Anamnèse
Femme de 78 ans, non fumeuse, dont les seuls antécédents pertinents sont l'arthrose. Aucun antécédent familial n'est à signaler.
En juin 2010, on lui a diagnostiqué un adénocarcinome pulmonaire de stade IV (ADC) en raison d'une atteinte pleurale nodulaire et de métastases osseuses (costales). Un traitement de chimiothérapie de première intention (QT) a été instauré avec du cisplatine (75 mg/m2)-pemetrexed (500 mg/m2) tous les 21 jours pendant 6 cycles, avec une réponse partielle (RP). Par la suite, elle a poursuivi le traitement d'entretien au pemetrexed, avec une maladie stable jusqu'en novembre 2013, date à laquelle il a été décidé d'interrompre le traitement d'entretien en raison de la toxicité hématologique (anémie de grade 2) et de l'aggravation de l'asthénie de la patiente. Elle présentait alors un intervalle sans progression (ISP) de 2,5 ans.
Lors des contrôles effectués pendant la période de repos thérapeutique, l'état général de la patiente s'est amélioré et il a été décidé de maintenir la même attitude jusqu'à l'évolution de la maladie.
En décembre 2015, la patiente a consulté aux urgences pour une dyspnée d'effort modérée et une asthénie sévère, d'apparition récente.

Examen physique
Le patient avait un statut de performance ECOG (Eastern Cooperative Oncology Group Performance Status) de 2. À l'auscultation pulmonaire, il y avait un murmure vésiculaire à base droite diminué et des rhonchies éparses, ainsi que la présence d'une lymphadénopathie axillaire droite palpable et non douloureuse.

Examens complémentaires
"Une radiographie du thorax a révélé un épanchement pleural basal droit et une lésion paramédiastinale droite.
"Une tomodensitométrie thoraco-abdomino-pelvienne a été réalisée, coïncidant avec la date d'examen prévue, qui a montré une progression pulmonaire et des ganglions lymphatiques.
"Le cas a été évalué par le comité des tumeurs thoraciques et il a été décidé de réaliser une biopsie des ganglions lymphatiques axillaires droits, qui étaient les plus accessibles.

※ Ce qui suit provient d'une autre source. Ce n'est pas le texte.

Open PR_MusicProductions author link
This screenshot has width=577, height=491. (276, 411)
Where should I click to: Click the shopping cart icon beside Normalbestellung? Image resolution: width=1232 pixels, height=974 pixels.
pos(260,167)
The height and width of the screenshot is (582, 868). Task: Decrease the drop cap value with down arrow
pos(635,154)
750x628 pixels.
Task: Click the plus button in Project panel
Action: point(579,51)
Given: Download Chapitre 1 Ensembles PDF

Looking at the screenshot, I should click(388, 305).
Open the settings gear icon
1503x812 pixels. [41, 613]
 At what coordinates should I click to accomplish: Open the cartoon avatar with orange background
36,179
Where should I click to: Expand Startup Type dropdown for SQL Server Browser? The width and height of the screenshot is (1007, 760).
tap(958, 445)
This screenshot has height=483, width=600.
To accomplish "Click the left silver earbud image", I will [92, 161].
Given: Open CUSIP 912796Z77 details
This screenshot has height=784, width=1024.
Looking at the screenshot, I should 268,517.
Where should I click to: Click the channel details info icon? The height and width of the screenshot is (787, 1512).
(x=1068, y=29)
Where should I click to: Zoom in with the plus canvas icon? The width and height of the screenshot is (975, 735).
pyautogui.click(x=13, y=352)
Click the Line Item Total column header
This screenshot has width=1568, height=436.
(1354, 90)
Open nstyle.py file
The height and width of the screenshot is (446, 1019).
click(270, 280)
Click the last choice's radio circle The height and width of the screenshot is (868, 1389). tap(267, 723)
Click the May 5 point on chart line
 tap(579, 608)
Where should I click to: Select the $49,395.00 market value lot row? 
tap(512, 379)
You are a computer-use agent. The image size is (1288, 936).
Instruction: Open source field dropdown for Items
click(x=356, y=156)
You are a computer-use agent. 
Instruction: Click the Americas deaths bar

La patiente souffrait de LIP depuis 4,5 ans avec une maladie stable (les 2 dernières années sans traitement QT).
"La biopsie a confirmé un ADC d'origine pulmonaire.

Diagnostic
Progression de l'ADC pulmonaire métastatique au niveau pulmonaire et ganglionnaire.

Traitement
Une étude moléculaire a été demandée (non réalisée précédemment par manque de matériel) et, dans l'attente des résultats, un traitement par erlotinib à 100 mg/jour a été programmé en février 2016, en tenant compte de l'histologie et de l'évolution chez une femme non fumeuse.

Évolution
Les résultats EGFR, ALK et ROS-1 étant négatifs (aucune mutation ou translocation détectée), le traitement par erlotinib, auquel il n'avait pas répondu, a été interrompu. Compte tenu du bénéfice antérieur avec le pemetrexed, il a été décidé de réintroduire le pemetrexed à 500 mg/m2, tous les 21 jours, en avril 2016.
Lors de la tomodensitométrie de réévaluation réalisée en juillet 2016, une progression de l'atteinte parenchymateuse pulmonaire a été observée, il a donc été décidé de passer à la vinorelbine (25 mg/m2) les jours 1, 8 et 15 tous les 28 jours, ce qui a ensuite nécessité une réduction de la dose à 75 %. Depuis, la maladie est restée stable et actuellement (juin 2017) la PIL avec la vinorelbine est de 11 mois et la survie globale (OS) depuis le diagnostic est de 7 ans.